Selain beras, sumber pangan lain yang mengandung karbohidrat ialah sagu. Bahan pangan ini berindeks glikemik rendah sehingga tak berisiko menyebabkan diabetes. Selain itu, sagu merupakan komoditas bebas gluten dan kaya serat. Masyarakat di Kepulauan Mentawai, terutama di Desa Bekkeiluk dan Desa Salappa, telah lama mengonsumsi sagu sebagai alternatif sumber karbohidrat.
Hal serupa dilakukan masyarakat Pulau Kaledupa, Kabupaten Wakatobi, yang menjadikan sagu atau tobaro rumbia sebagai pangan pokok selain nasi. Keberagaman sumber karbohidrat sangat melimpah. Selain sagu, ada juga talas atau keladi yang mengandung serat tinggi, berlimpah vitamin dan mineral, serta tingkat antioksidan yang juga tinggi.
Sumber karbohidrat berikutnya yang juga melimpah dan mudah dijumpai adalah jagung serta ubi kayu. Keduanya menyumbang keberagaman pangan di wilayah kepulauan tersebut. Mirip dengan sagu dan talas, jagung memiliki kandungan serat tinggi dan indeks glikemik rendah. Untuk wilayah NTT saja, ada sekitar empat jenis jagung, yaitu jagung ungu, jagung kuning, jagung pulut, dan jagung merah. Varietas sama ditemukan di Sulawesi Tenggara.
Opsi lain untuk mencukupi kebutuhan akan karbohidrat adalah jelai atau jali. Tanaman pangan yang memiliki nama ilmiah Coix lacryma-jobi L ini mulai jarang ditemukan, padahal mudah tumbuh di sembarang tempat yang minim pemupukan dan pemeliharaan. Salah satu desa yang masyarakatnya masih mengonsumsi jelai atau lebih dikenal dengan leye ialah Desa Hoelea di Pulau Lembata, NTT.

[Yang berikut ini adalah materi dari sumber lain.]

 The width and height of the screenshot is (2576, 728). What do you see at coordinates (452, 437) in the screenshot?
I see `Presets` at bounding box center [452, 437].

Baca juga: Pangan Lokal Bisa Menggantikan Beras
Kementerian Pertanian mencatat ada empat varietas jelai di Indonesia, yaitu agrotis, mayuen, palutris, dan aquatic. Kandungan nutrisinya tidak kalah dari nasi. Untuk 100 gram jelai, sebanyak 76,4 persennya karbohidrat; diikuti protein 14,1 persen; lemak 7,9 persen; dan 54 mg kalsium. Keberadaan jelai menambah bukti betapa kayanya sumber-sumber karbohidrat selain padi di Indonesia.

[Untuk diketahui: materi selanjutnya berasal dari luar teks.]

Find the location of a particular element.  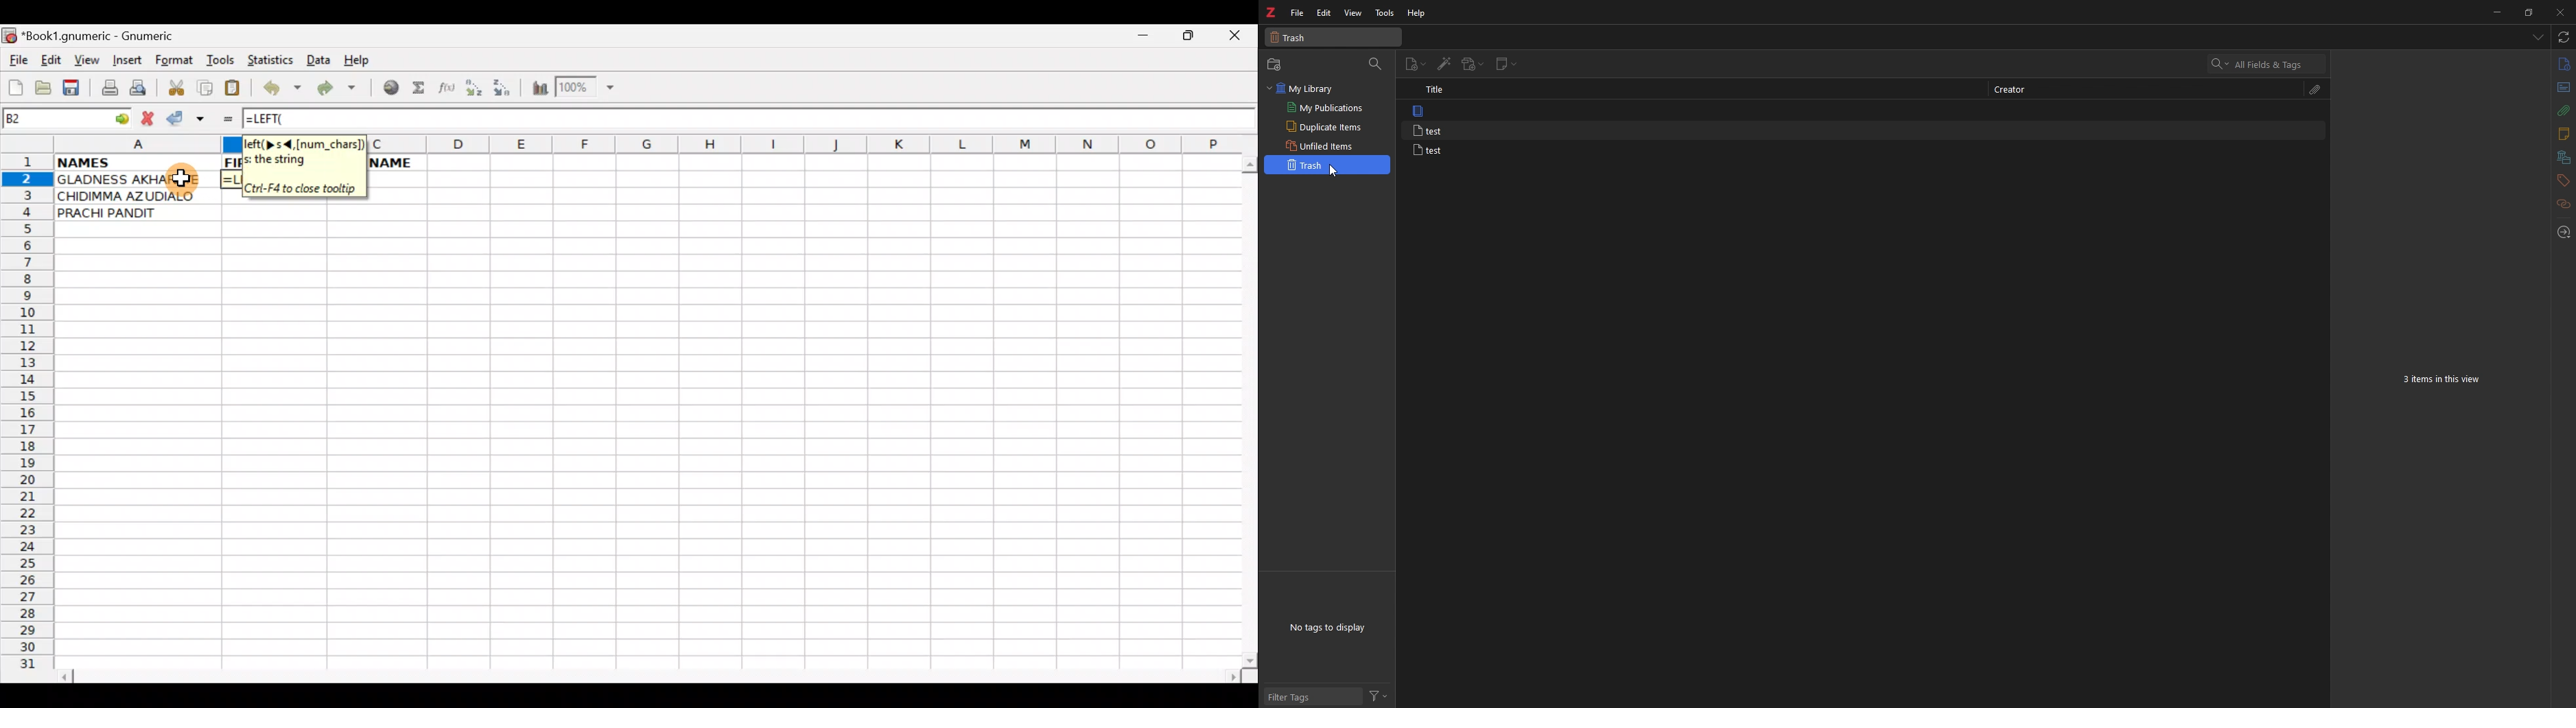

Gnumeric logo is located at coordinates (9, 37).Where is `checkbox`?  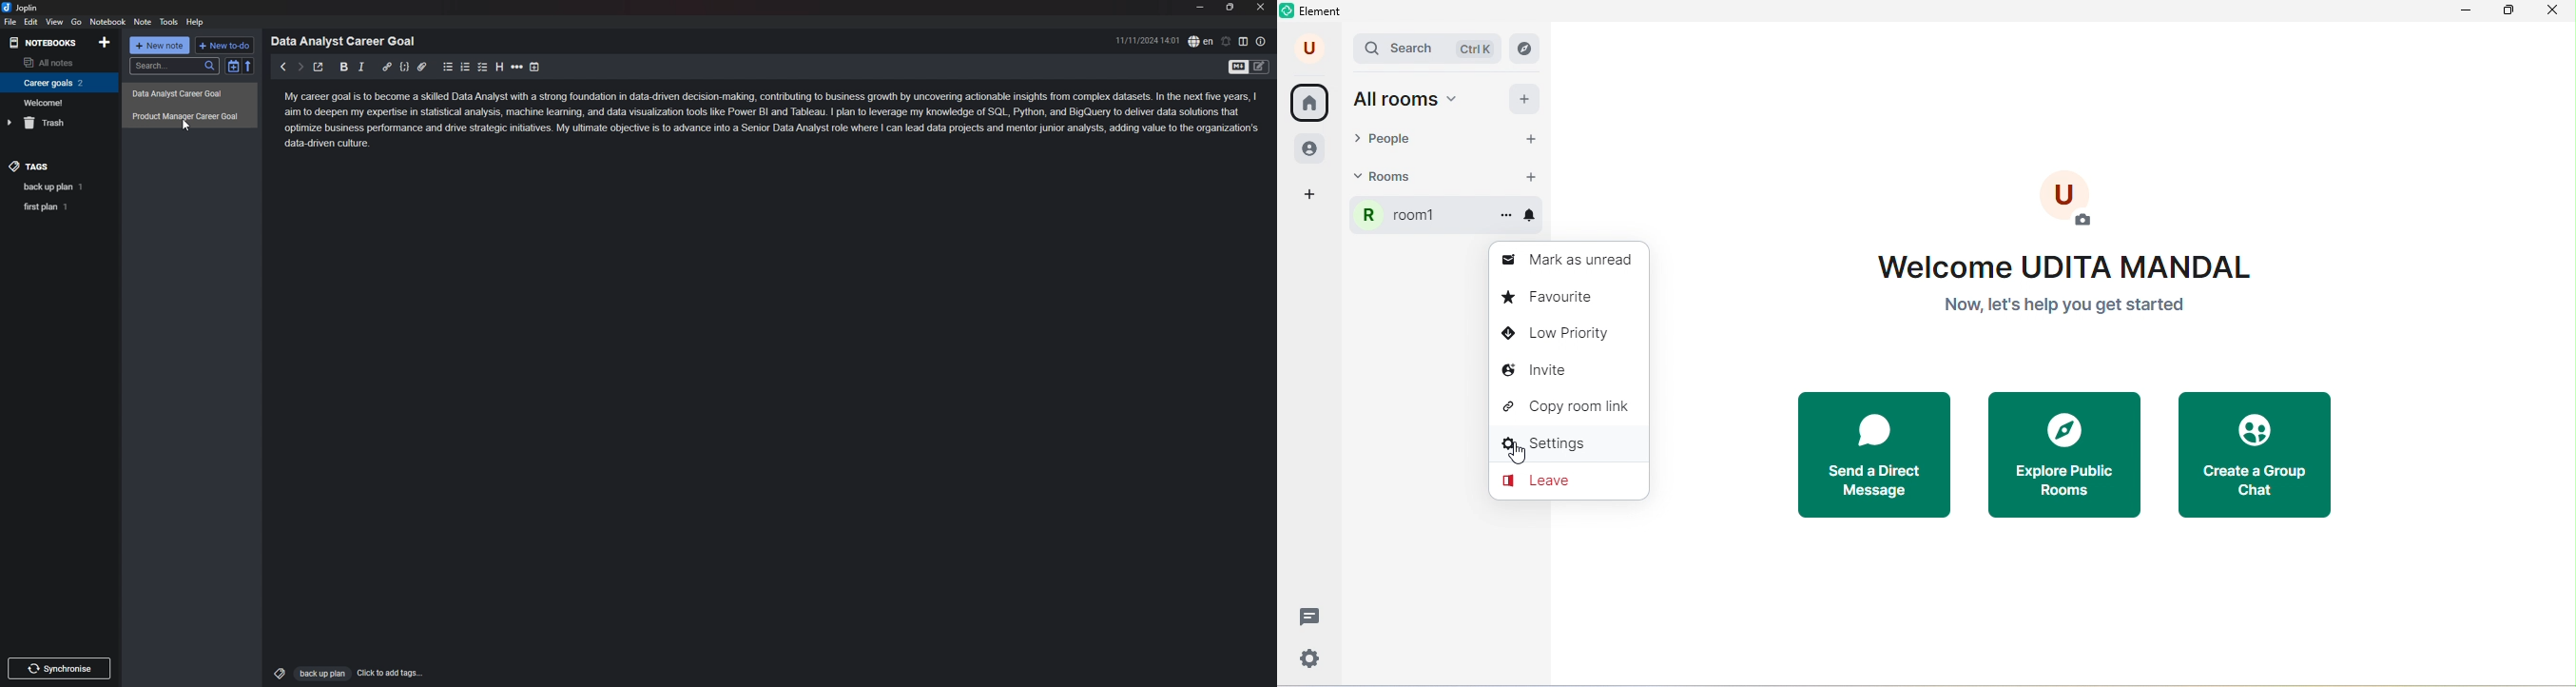
checkbox is located at coordinates (483, 67).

Diversifikasi sumber karbohidrat penting untuk menjamin kedaulatan pangan nasional, apalagi saat ini banyak sentra pertanian padi mengalami penurunan produksi akibat faktor cuaca atau berkurangnya luas lahan pertanian.
Namun, keberagaman pangan masih menghadapi tantangan konsumsi dari sisi masyarakat. Pengetahuan terhadap sumber pangan yang beragam dan kemauan mengonsumsi pangan selain nasi harus terus ditumbuhkan guna mendukung upaya kemandirian pangan.

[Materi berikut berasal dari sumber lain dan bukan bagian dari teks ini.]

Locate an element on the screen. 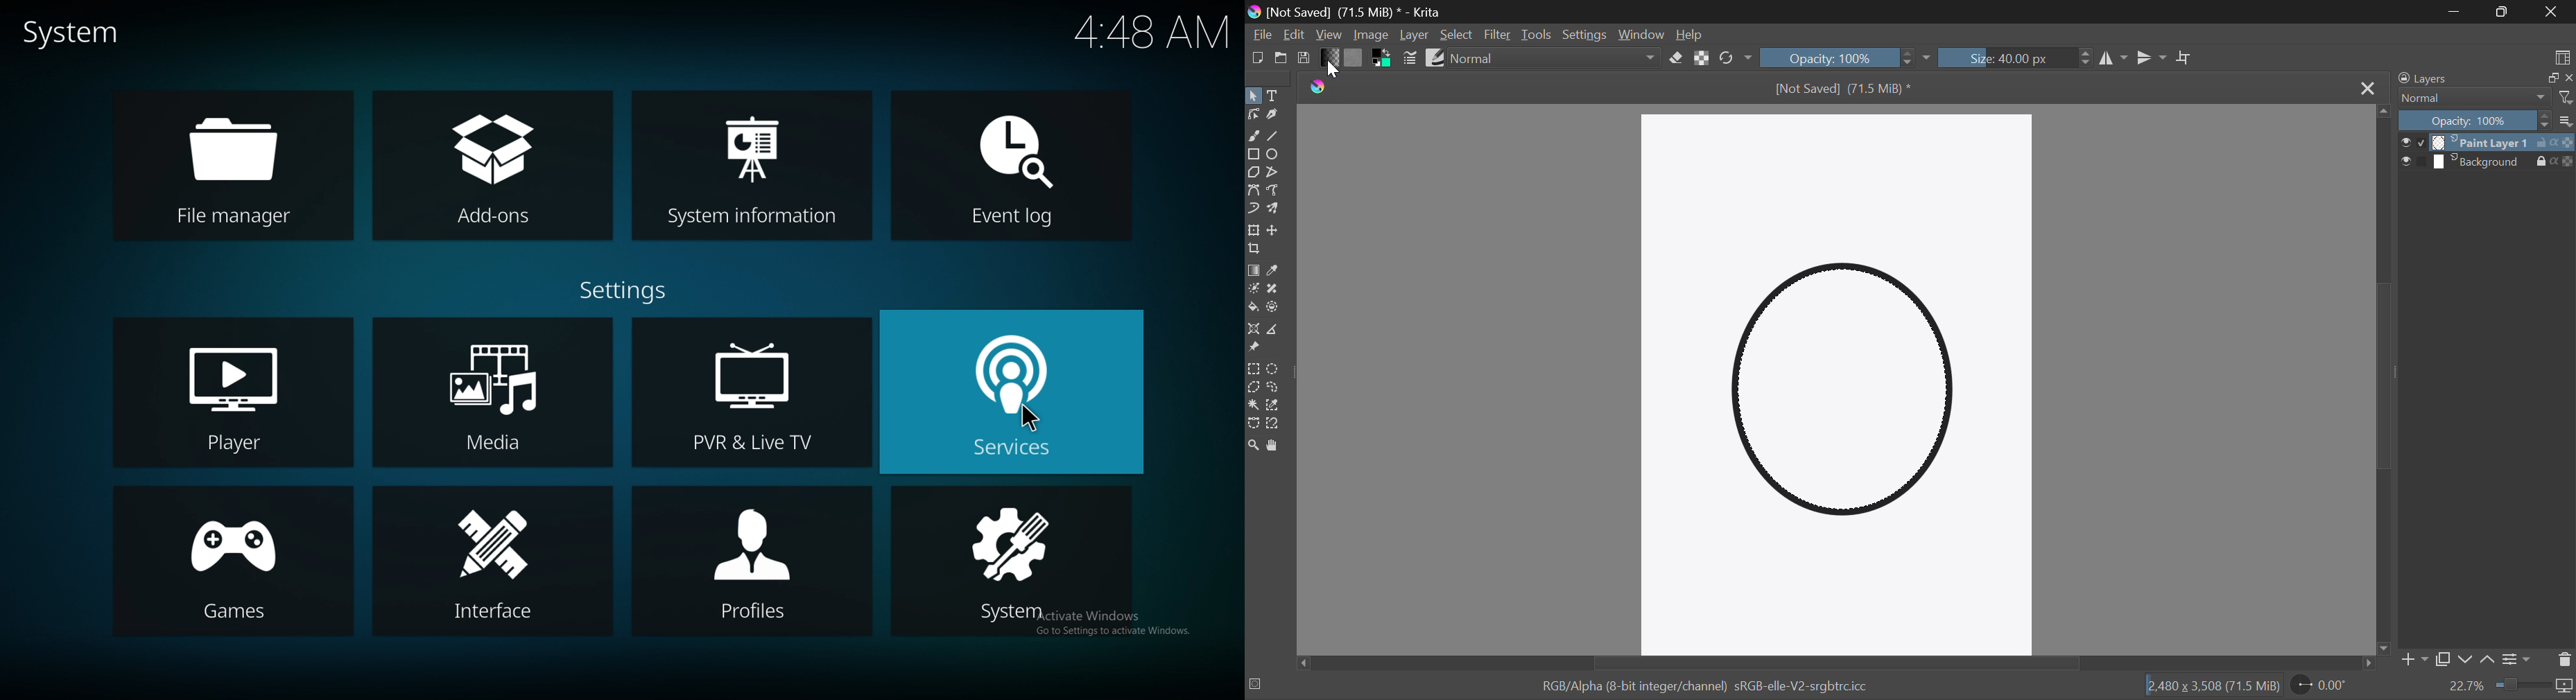 This screenshot has height=700, width=2576. Horizontal Mirror Flip is located at coordinates (2153, 60).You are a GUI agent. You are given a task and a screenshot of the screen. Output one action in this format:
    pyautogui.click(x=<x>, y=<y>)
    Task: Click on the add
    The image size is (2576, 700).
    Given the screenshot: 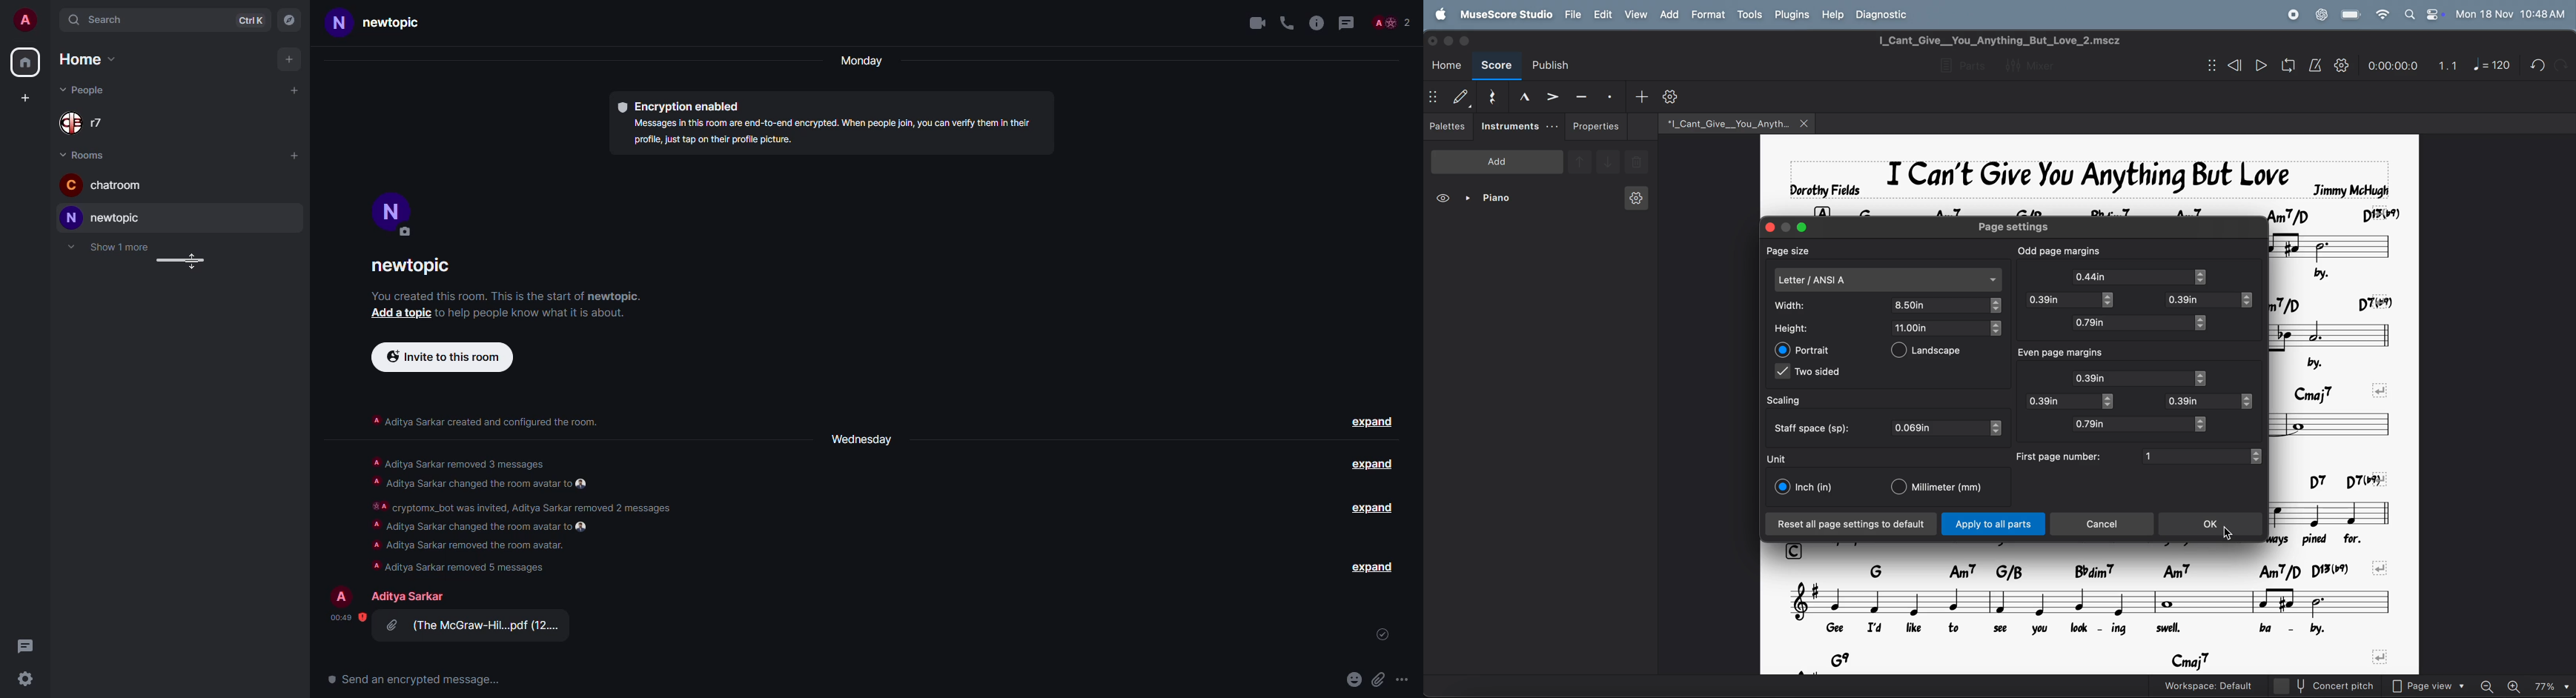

Oleh karena itu, diperlukan dukungan pemerintah dan masyarakat untuk terus meningkatkan diversifikasi pangan dengan memperkuat produksi, melestarikan, dan mengonsumsi komoditas pertanian pangan lokal. Semakin beragam pangan yang diasup masyarakat, kemandirian pangan akan segera tercapai di seluruh wilayah Indonesia. (LITBANG KOMPAS)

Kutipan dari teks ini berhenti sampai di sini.